任务说明 => 根据下面关于mapping元字段的页面,为什么_index字段能用于term和terms查询,却不支持prefix、wildcard、regexp和fuzzy查询?请用一到三句话回答。

页面内容 =>
====================

13.1 元数据概述

mapping元字段是mapping映射中描述文档本身的字段,大致可以分为文档属性元数据、文档元数据、索引元数据、路由元数据和自定义元数据。

分类

元数据

说明

文档属性元数据

_index

文档所属的索引

_id

文档的id

_type

文档所属类型

_uid

由_type和_id字段组成

文档元数据

_source

文档的原生json字符串

_size

整个_source字段的字节数大小

索引元数据

_all

自动组合所有的字段值

_field_names

索引了每个字段的名称

路由元数据

_parent

指定文档之间父子关系,已过时

_routing

将一个文档根据路由存储到指定分片上

自定义元数据

_meta

用于自定义元数据

下面对重要的元字段做进一步解读。

13.2 _index


When performing queries across multiple indexes, it is sometimes desirable to add query clauses that are associated with documents of only certain indexes. The _index field allows matching on the index a document was indexed into. Its value is accessible in term, or terms queries, aggregations, scripts, and when sorting:
多索引查询时,有时候只需要在特地索引名上进行查询,_index字段提供了便利,也就是说可以对索引名进行term查询、terms查询、聚合分析、使用脚本和排序。
The _index is exposed as a virtual field — it is not added to the Lucene index as a real field. This means that you can use the _index field in a term or terms query (or any query that is rewritten to a term query, such as the match, query_string or simple_query_string query), but it does not support prefix, wildcard, regexp, or fuzzy queries.
_index是一个虚拟字段,不会真的加到Lucene索引中,对_index进行term、terms查询(也包括match、query_string、simple_query_string),但是不支持prefix、wildcard、regexp和fuzzy查询。

13.3 _type


在6.0.0中弃用。
此doc的mapping type名, 自动被索引,可被查询,聚合,排序使用,或者脚本里访问

13.4 _id


doc的id,建索引时候传入 ,不被索引, 可通过_uid被查询,脚本里使用,不能参与聚合或排序

PUT my_index

PUT my_index/my_type/1
{
  "text": "Document with ID 1"
}

PUT my_index/my_type/2&refresh=true
{
  "text": "Document with ID 2"
}
GET my_index/_search
{
  "query": {
    "terms": {
      "_id": [ "1", "2" ]
    }
  }
}

检索结果

{
  "took": 16,
  "timed_out": false,
  "_shards": {
    "total": 5,
    "successful": 5,
    "skipped": 0,
    "failed": 0
  },
  "hits": {
    "total": 1,
    "max_score": 1,
    "hits": [
      {
        "_index": "my_index",
        "_type": "my_type",
        "_id": "1",
        "_score": 1,
        "_source": {
          "text": "Document with ID 1"
        }
      }
    ]
  }
}

This was not the case with pre-6.0 indices due to the fact that they supported multiple types, so the _type and _id were merged into a composite primary key called _uid.
6.0之前的版本并不是这样的,因为它们支持多种类型,所以_type和_id被合并为一个名为_uid的复合主键。

13.5 _uid

在6.0.0中弃用。现在,类型已被删除,文档由_id唯一标识,_uid字段仅作为查看_id字段以保持向后兼容。

====================

数据行 =>

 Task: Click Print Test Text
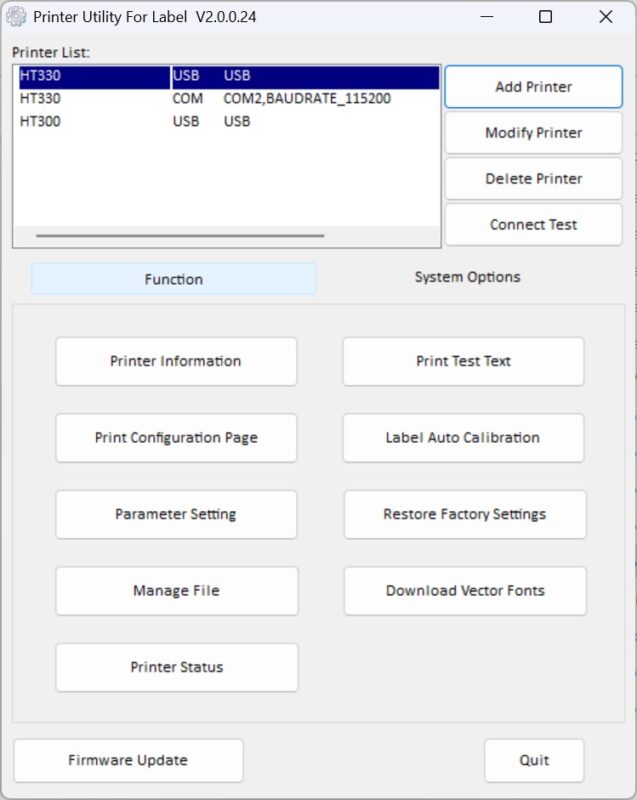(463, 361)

====================

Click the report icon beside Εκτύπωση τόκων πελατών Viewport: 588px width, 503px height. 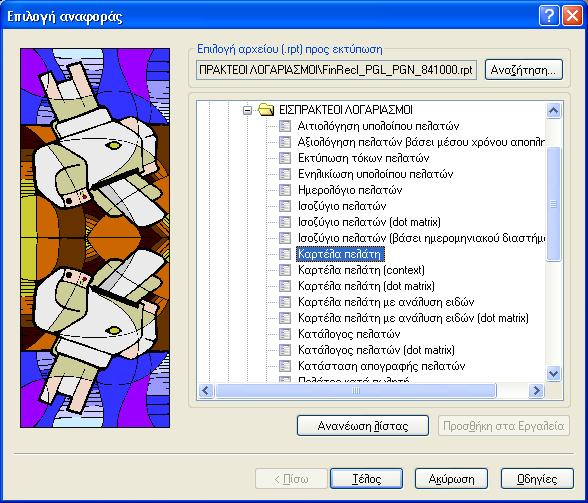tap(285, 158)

====================

回答如下 => 因为_index是一个虚拟字段,并不会作为真实字段加入Lucene索引。因此它只能用于term、terms查询,以及会被改写为term查询的match、query_string、simple_query_string查询,而不支持prefix、wildcard、regexp和fuzzy查询。